Introduction: Most people with psychiatric illnesses do not receive treatment for almost a decade after disorder onset. Online mental health screens reflect one mechanism designed to shorten this lag in help-seeking, yet there has been limited research on the effectiveness of screening tools in naturalistic settings.
Material and methods: We examined a cohort of persons directed to a mental health screening tool via the Bing search engine (n = 126,060). We evaluated the impact of tool content on later searches for mental health selfreferences, self-diagnosis, care seeking, psychoactive medications, suicidal ideation, and suicidal intent. Website characteristics were evaluated by pairs of independent raters to ascertain screen type and content. These included the presence/absence of a suggestive diagnosis, a message on interpretability, as well as referrals to digital treatments, in-person treatments, and crisis services.
Results: Using machine learning models, the results suggested that screen content predicted later searches with mental health self-references (AUC = 0⋅73), mental health self-diagnosis (AUC = 0⋅69), mental health care seeking (AUC = 0⋅61), psychoactive medications (AUC = 0⋅55), suicidal ideation (AUC = 0⋅58), and suicidal intent (AUC = 0⋅60).
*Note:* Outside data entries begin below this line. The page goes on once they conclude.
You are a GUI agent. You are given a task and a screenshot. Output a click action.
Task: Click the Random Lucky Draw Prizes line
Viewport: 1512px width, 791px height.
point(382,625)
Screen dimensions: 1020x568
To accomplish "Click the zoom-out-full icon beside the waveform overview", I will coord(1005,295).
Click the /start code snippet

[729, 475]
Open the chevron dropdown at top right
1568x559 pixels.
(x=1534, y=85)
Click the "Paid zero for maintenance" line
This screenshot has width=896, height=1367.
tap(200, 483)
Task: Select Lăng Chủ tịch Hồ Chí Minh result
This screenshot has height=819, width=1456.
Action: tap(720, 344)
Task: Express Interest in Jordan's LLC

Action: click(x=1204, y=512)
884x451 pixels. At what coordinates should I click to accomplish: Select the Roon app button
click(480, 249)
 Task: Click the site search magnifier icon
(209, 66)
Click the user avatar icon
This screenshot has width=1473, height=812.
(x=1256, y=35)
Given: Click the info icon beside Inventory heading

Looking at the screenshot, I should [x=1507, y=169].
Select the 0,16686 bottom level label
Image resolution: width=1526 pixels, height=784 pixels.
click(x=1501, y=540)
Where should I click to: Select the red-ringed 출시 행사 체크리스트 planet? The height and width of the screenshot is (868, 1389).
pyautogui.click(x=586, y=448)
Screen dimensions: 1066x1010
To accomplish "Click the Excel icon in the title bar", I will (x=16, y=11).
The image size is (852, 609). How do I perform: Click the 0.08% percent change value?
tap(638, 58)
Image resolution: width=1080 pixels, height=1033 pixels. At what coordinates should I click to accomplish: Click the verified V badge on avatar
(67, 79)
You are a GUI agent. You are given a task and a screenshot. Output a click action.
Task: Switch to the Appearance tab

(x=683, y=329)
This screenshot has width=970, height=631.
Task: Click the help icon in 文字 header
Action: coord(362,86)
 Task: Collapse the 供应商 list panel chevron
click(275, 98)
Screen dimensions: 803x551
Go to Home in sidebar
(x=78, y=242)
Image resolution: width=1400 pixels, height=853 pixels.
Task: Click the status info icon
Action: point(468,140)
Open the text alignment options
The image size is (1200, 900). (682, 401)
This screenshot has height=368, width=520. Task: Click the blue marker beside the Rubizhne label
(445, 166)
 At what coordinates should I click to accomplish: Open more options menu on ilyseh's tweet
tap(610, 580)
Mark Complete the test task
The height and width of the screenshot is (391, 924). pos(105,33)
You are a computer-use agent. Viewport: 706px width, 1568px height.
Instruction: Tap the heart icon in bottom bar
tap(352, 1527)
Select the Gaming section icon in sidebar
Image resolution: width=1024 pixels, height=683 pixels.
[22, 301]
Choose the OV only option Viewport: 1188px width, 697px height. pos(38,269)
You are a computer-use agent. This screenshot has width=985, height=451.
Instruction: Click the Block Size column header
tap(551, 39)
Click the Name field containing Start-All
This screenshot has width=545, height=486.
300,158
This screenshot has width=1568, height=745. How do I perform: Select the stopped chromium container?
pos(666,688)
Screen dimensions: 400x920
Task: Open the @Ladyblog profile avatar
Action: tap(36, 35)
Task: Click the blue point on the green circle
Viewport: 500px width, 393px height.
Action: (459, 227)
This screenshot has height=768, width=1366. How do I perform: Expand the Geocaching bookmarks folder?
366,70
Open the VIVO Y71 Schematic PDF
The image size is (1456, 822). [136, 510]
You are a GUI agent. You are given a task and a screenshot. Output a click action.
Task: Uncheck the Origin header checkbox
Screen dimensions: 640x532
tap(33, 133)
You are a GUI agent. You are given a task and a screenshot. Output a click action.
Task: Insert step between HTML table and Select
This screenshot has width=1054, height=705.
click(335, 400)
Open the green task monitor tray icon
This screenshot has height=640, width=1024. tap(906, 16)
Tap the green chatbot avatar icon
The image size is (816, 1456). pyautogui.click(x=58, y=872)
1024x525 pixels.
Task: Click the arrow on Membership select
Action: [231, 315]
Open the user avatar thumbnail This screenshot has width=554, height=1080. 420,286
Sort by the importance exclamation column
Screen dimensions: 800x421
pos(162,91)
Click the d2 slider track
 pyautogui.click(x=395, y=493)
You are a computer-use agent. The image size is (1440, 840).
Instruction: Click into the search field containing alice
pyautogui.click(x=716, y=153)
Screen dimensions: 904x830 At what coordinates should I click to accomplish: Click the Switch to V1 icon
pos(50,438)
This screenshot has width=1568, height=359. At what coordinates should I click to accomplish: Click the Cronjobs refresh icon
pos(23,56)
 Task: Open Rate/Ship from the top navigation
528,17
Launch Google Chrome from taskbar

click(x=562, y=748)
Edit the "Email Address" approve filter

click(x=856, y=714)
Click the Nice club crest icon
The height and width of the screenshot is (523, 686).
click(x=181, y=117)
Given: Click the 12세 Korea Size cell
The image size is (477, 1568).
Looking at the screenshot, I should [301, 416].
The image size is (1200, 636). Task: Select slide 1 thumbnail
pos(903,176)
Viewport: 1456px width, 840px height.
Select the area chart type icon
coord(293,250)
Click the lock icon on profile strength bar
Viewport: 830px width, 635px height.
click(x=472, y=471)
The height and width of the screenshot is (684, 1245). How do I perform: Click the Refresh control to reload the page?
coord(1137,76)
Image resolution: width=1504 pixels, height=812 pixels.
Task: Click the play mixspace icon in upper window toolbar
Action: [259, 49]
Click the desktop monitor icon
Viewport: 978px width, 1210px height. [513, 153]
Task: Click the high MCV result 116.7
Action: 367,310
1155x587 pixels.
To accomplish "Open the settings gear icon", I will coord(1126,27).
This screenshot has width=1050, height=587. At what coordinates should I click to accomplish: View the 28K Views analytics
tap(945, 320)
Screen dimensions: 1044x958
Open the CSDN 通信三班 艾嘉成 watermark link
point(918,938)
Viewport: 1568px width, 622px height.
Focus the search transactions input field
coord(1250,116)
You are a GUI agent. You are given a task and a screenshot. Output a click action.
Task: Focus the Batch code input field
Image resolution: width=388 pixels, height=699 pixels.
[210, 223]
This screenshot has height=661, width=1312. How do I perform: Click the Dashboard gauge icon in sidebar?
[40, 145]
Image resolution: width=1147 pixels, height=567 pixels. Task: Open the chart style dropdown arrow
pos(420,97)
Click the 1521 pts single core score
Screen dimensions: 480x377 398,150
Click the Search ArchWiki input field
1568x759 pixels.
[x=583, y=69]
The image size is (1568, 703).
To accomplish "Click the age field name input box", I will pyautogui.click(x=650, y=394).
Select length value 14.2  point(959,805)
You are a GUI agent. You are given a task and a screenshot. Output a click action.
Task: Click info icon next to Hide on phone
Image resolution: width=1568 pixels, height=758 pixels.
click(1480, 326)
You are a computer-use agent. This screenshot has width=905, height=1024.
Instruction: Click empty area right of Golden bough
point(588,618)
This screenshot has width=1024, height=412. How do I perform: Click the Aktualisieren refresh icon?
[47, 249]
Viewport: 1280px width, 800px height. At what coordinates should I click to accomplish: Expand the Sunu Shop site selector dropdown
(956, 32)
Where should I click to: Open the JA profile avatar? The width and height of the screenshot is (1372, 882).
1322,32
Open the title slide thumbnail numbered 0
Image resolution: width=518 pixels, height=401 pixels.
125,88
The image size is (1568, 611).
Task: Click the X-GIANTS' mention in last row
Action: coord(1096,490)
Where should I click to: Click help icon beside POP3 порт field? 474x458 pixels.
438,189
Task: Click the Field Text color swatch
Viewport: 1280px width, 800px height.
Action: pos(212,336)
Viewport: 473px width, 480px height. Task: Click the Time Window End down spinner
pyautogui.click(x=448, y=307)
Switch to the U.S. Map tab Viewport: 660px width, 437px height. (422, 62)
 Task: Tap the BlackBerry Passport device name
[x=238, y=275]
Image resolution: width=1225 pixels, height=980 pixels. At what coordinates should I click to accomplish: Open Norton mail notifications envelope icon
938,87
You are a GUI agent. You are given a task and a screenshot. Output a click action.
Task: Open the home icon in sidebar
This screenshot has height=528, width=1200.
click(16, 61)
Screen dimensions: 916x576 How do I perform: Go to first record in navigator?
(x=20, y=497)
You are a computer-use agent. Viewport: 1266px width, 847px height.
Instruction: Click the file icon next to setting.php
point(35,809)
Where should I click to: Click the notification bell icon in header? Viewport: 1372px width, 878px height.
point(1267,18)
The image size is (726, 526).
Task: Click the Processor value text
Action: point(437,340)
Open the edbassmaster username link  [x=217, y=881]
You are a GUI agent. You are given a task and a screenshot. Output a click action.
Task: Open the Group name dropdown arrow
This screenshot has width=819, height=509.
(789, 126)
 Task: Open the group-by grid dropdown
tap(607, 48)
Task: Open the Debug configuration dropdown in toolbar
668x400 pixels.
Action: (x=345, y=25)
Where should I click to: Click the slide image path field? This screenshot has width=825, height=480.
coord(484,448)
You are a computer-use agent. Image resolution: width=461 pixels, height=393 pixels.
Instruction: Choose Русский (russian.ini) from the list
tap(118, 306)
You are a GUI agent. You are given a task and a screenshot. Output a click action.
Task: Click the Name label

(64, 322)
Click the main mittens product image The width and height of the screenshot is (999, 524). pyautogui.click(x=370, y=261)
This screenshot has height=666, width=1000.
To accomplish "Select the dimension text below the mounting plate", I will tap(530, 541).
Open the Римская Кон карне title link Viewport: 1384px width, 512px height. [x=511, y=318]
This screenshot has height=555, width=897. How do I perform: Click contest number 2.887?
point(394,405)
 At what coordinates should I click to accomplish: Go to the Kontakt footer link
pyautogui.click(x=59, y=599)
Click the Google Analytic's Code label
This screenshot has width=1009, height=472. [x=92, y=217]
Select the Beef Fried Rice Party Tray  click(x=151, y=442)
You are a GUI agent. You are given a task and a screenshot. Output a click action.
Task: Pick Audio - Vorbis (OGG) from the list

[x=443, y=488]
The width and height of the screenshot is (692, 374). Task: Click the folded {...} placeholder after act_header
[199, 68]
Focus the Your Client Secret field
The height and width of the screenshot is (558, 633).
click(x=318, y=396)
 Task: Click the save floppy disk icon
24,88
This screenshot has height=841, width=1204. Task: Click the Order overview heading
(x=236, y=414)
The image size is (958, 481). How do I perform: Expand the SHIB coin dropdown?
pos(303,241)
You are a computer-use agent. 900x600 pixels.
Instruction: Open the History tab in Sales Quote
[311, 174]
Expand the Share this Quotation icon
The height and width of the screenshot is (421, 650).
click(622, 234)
Cox-proportional hazards models suggested individuals utilizing tools with in-person care referral were significantly more likely to subsequently search for methods to actively end their life (HR = 1⋅727, p = 0⋅007).
Discussion: Online screens may influence help-seeking behavior, suicidal ideation, and suicidal intent. Websites with referrals to in-person treatments could put persons at greater risk of active suicidal intent. Further evaluation using large-scale randomized controlled trials is needed.